Friday Performance Pick – 325

Ungar, Ashokan Farewell

I like to choose something American when the Fourth of July rolls around, and this year I decided on a folk tune that has achieved a sort of iconic status. It’s not a true folk song because it’s newly composed and we have the composer’s original composition in writing.

Jay Ungar composed Ashokan Farewell in 1982. He says that the song was inspired by the closing of the annual Ashokan Fiddle and Dance Camp that Ungar and his wife, Molly Mason, ran at SUNY New Paltz in Upstate New York. Ken Burns took the music as the theme for his 1990 television series The Civil War. Music of the Civil War period comprised all of the other music in the series, and many people quite naturally assumed that Ashokan Farewell came from that period as well. It has the flavor of that time and place, although it is written in the style of a Scottish lament.

The melody is striking, and this owes significantly to features that are not typical of folk tunes. Its wide melodic range of two octaves exceeds the typical vocal range. (Amateur singers complain about the range of the Star-Spangled Banner with its range of a twelfth or about three-fourths that of Ashokan Farewell.) Folk songs tend to be easy to sing and well within an amateur’s range. And instead of progressing primarily stepwise (to adjacent notes) as a folk song might, the melody outlines arpeggios and contains octave leaps. These traits make it far better suited to instruments than to the voice.

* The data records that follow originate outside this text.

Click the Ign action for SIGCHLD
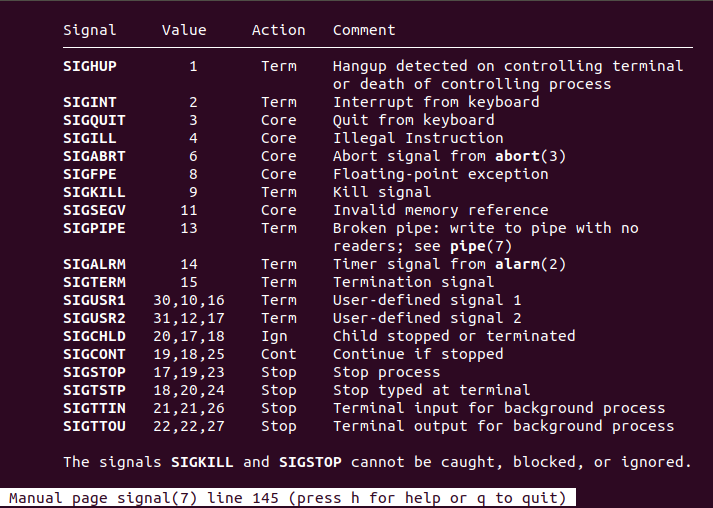Image resolution: width=713 pixels, height=508 pixels. tap(274, 336)
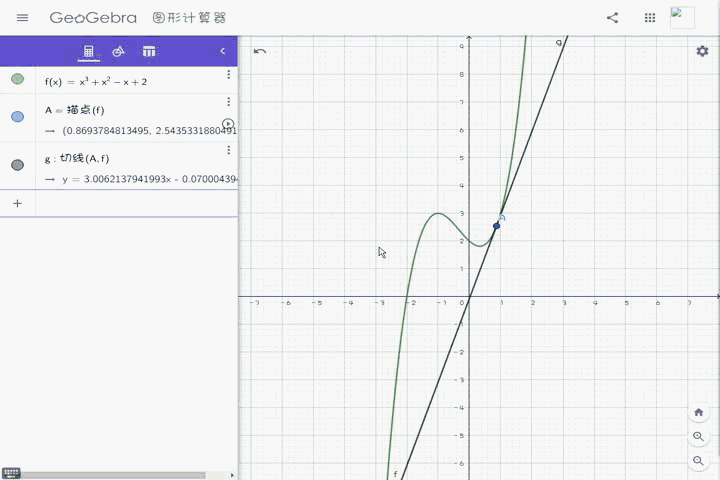Open the hamburger main menu
720x480 pixels.
click(x=23, y=18)
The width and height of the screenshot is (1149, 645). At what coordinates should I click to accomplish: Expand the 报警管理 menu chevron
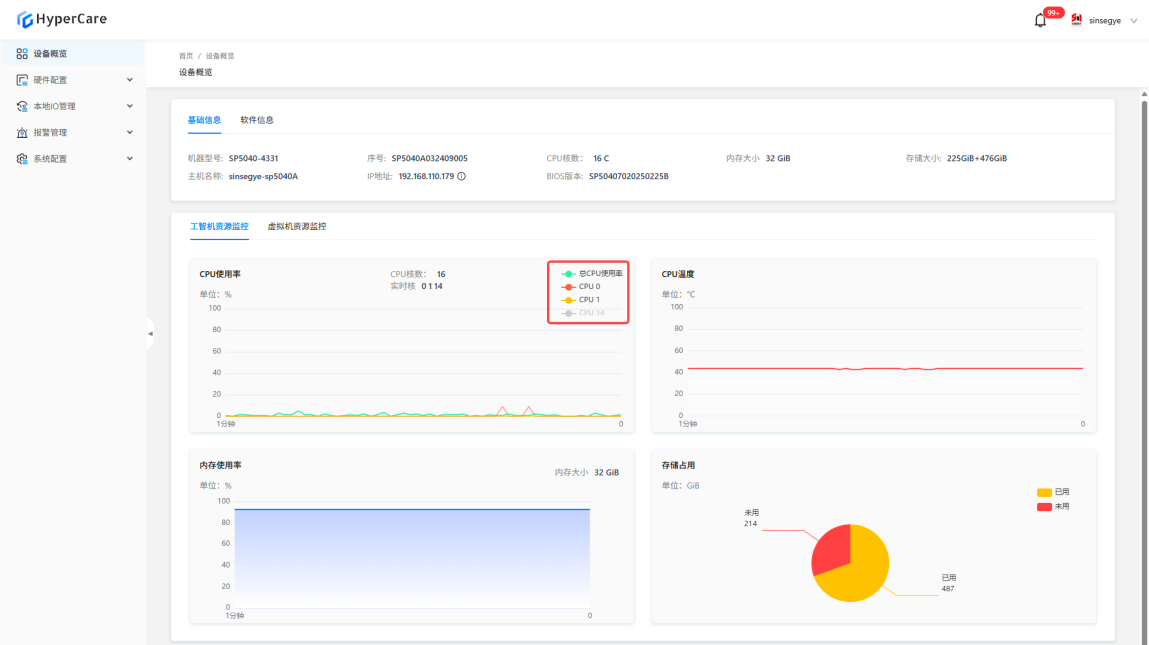[x=130, y=132]
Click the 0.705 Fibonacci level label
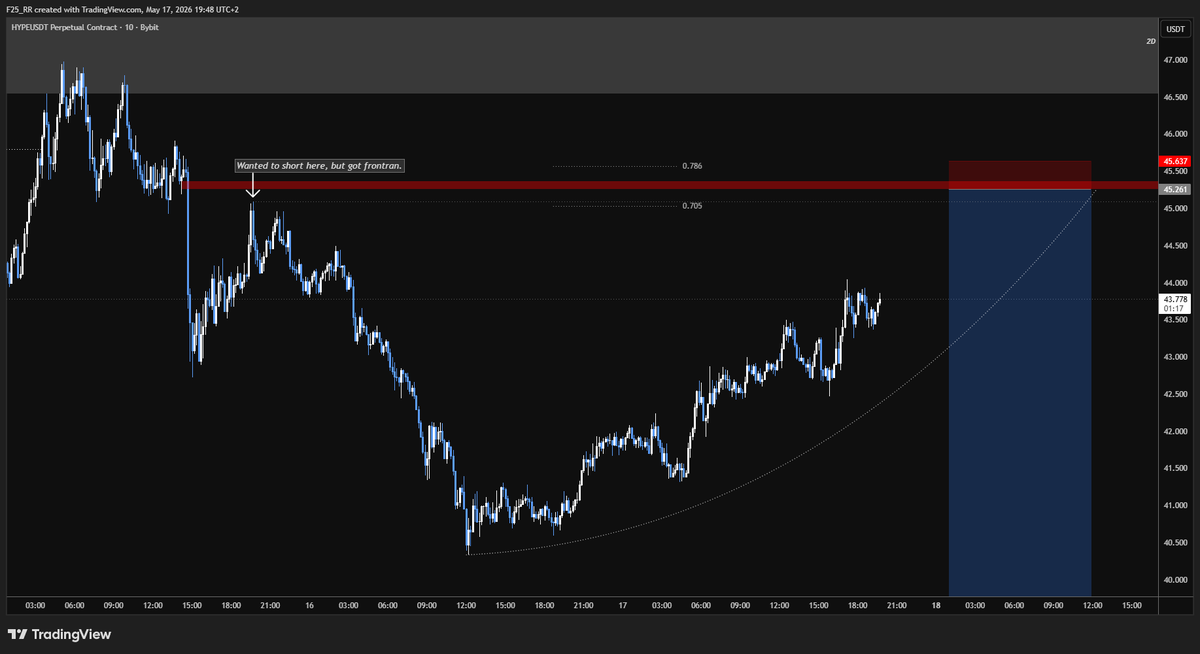The image size is (1200, 654). [x=692, y=206]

The Wikipedia entry suggests that it fits the Civil War mold because of its many similarities with Stephen Foster’s Massa’s in the Cold Cold Ground. Having spent most of my professional life as a music theorist and copyright attorney, I can’t let that contention go unchallenged. Any similarities, such as the octave leap, are anecdotal and unsubstantial, and the assertion is unfair to Ungar.

Ungar has noted the potential irony of this Civil War theme song being written in the form of a Scottish lament by a Jew from the Bronx, but rightly concludes that it makes sense in the context of our American heritage.

Image: YouTube thumbnail (CC BY-NC-SA 3.0)

1 thought on “Friday Performance Pick – 325”

  1. Wow, that was a perfect 4th of July selection! Were there ever any lyrics to this song?
    I kept expecting one of the instrumentalists to burst forth with a verse or two! However, the violin did all the singing, close as it is to the human voice! Thanks!